As I watched them, my first thought was: “We didn’t have neat places like that to play when I was little.” That took me back to how we did play while growing up on the farm during the 1940s. This quickly led me to the conclusion that we had it made compared to today’s kids with their plastic cubes and tubes and a solicitous mama hovering over them.
We had three hundred acres of hills and valleys, woods and fields, orchards and berry patches on our own two farms (which were actually owned by my grandfather, who we called “Nandad”), and we had no qualms about crossing property lines and exploring neighboring fields and woods as well.
Of particular fascination was the area we called “The Hollow.” Consisting of probably seventy five acres, The Hollow divided Nandad’s two farms and was fenced in to provide pasture for the dairy cows. Although part of the hollow was meadow land, a mile long deep gulley ran through the center, with a creek through the center of that. The sides of the gully were dotted with hemlock and hardwood trees and the creek was full of frogs, minnows and crawfish for us to catch.
Three or four more or less abandoned coal mines were located along the sides of the hollow and their horizontal tunnels led into the cool, damp and mysterious darkness. The best one of these had a track and a coal car, as well as a large wooden tipple. There was even an early 1930s automobile that had been turned into a stationary power unit to pull the loaded coal cars up the sloping ramp to the tipple.
This mine furnished us with endless opportunities for play. We pushed the empty coal car into the mine, which sloped upwards, and then rode it back out into daylight. I “drove” that old Chrysler car for many a mile, and we clambered all over the tipple. It didn’t take long for us to find where the miner had hidden the key to his shanty, and we rummaged through the carbide, dynamite and other supplies he had stored in there – it’s a wonder we didn’t kill ourselves.
We had two large barns, along with assorted corn cribs, chicken coops, granaries and miscellaneous sheds to explore and to play in.
The older barn (on the farm where my family lived) was of log crib construction. The two large, square haymows were built of logs, hewn flat on two sides, with the ends notched so they interlocked at the corners. Openings were cut at three different levels on the sides facing the barn floor so hay could be pitched into and out of the mows.
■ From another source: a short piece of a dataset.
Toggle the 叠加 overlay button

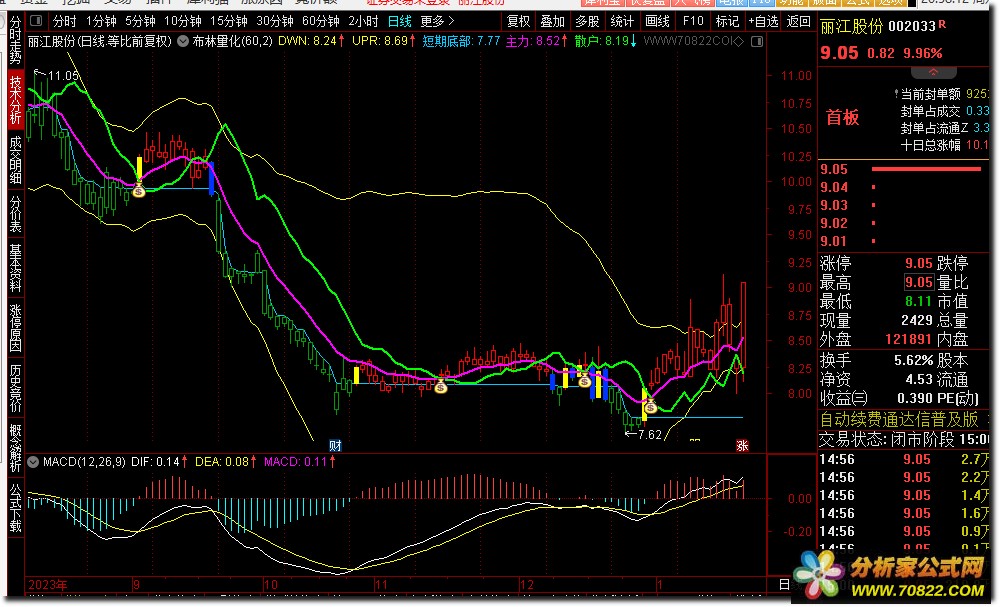point(552,21)
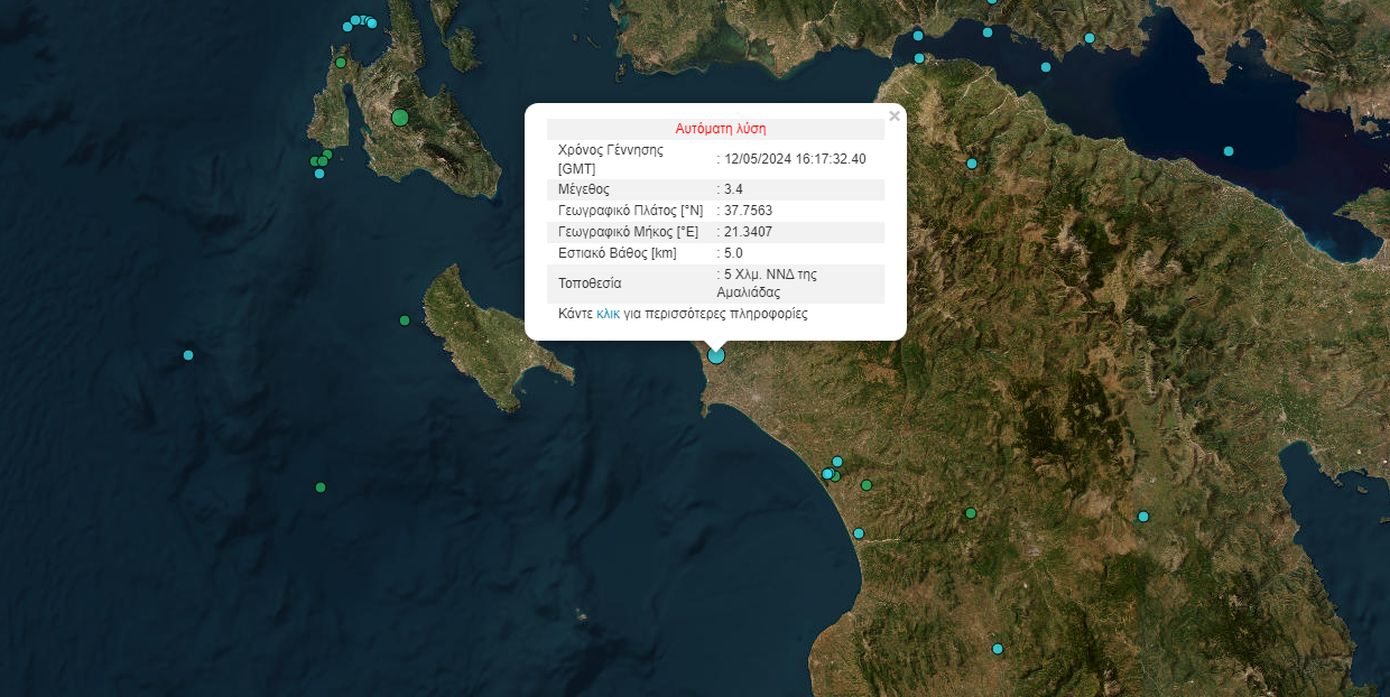Click the longitude value 21.3407
This screenshot has width=1390, height=697.
pos(748,232)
The logs had four or five inch spaces between them and served as a handy ladder for us to climb to the top of the mows. We could then make death-defying leaps into the hay below (if we were brave enough).
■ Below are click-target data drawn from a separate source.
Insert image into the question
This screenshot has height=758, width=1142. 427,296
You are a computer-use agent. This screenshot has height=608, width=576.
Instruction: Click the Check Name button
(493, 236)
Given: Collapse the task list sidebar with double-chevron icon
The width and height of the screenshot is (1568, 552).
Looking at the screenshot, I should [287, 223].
A newer barn was on the farm where my cousins lived and was the dairy barn. In this barn the beams were hewn square, and we could imagine we were the “Great Blondin” walking a tightrope across Niagara Falls as we tip-toed across the high beams above the hay mows. Also in this barn was a track and a hayfork with a rope to swing on or to slide down.
The main granary was located between two large chicken houses on my dad’s half of the operation. We’d climb into the full bins of wheat and oats and crawl around in there digging ourselves into the grain. We didn’t worry about getting trapped and smothered under the grain, and apparently our parents didn’t either, although Mom wasn’t happy when we carried pockets and cuffs full of grain into the house.
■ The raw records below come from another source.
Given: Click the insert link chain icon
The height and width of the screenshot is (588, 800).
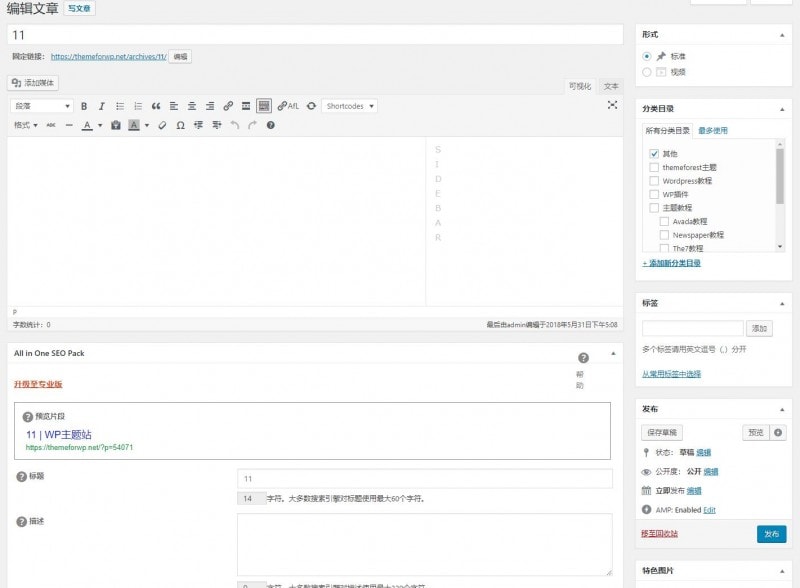Looking at the screenshot, I should click(228, 106).
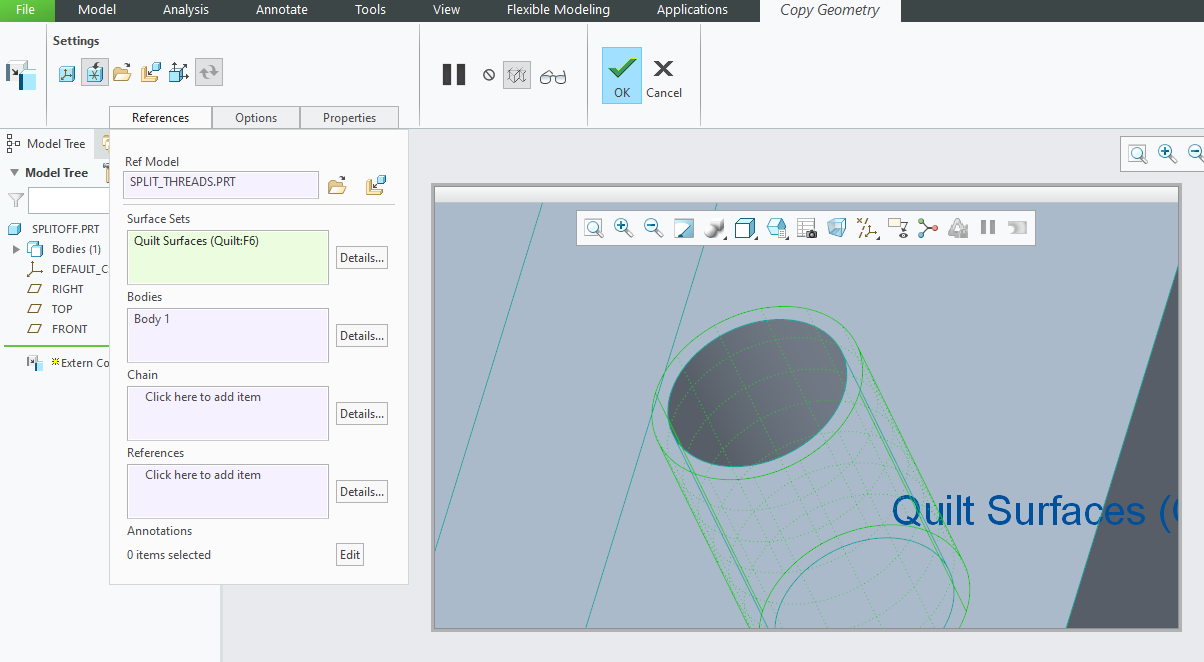The width and height of the screenshot is (1204, 662).
Task: Open the Zoom In tool in graphics toolbar
Action: coord(623,227)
My cousin and I would sometimes chase the little pigs around the pig pen, tackle them and wrestle them, kicking and squealing, to the ground, with never a thought as to what the mama sow’s reaction might be. I don’t think Dad knew about this little game of ours.
When my sister and I were probably around eight or ten, my uncle “hired” us, at a quarter apiece per week, to go into the hollow each afternoon, find the milk cows, and start them toward the barn for the evening milking. Usually this wasn’t too difficult, as the cows were ready to be milked, but occasionally one or two wouldn’t want to go and we’d have to round up and herd them in.
We climbed trees and cobbled together “tree houses” with an old board or two over a couple of limbs. We rode on loads of hay and grain, and on the rear fenders of the tractors. We roamed the woods and fields with Dad’s old single shot rifle and a box of .22 short ammunition and plinked away at any target that struck our fancy. Again, it’s a wonder we didn’t kill ourselves.
We’d be gone for hours at a time without Mom having the slightest idea where we were. I suspect Dad didn’t worry much about us because he’d roamed the same farm and played in the same barn when he was little, but I’ve often wondered what my town-raised mother thought.
In today’s environment, Dad and Mom would have probably been cited for child neglect, if not child endangerment. Back then, no one thought much about it and we were lucky and survived. It was a great childhood – today’s kids, who are seldom out of their parent’s sight, are the deprived ones.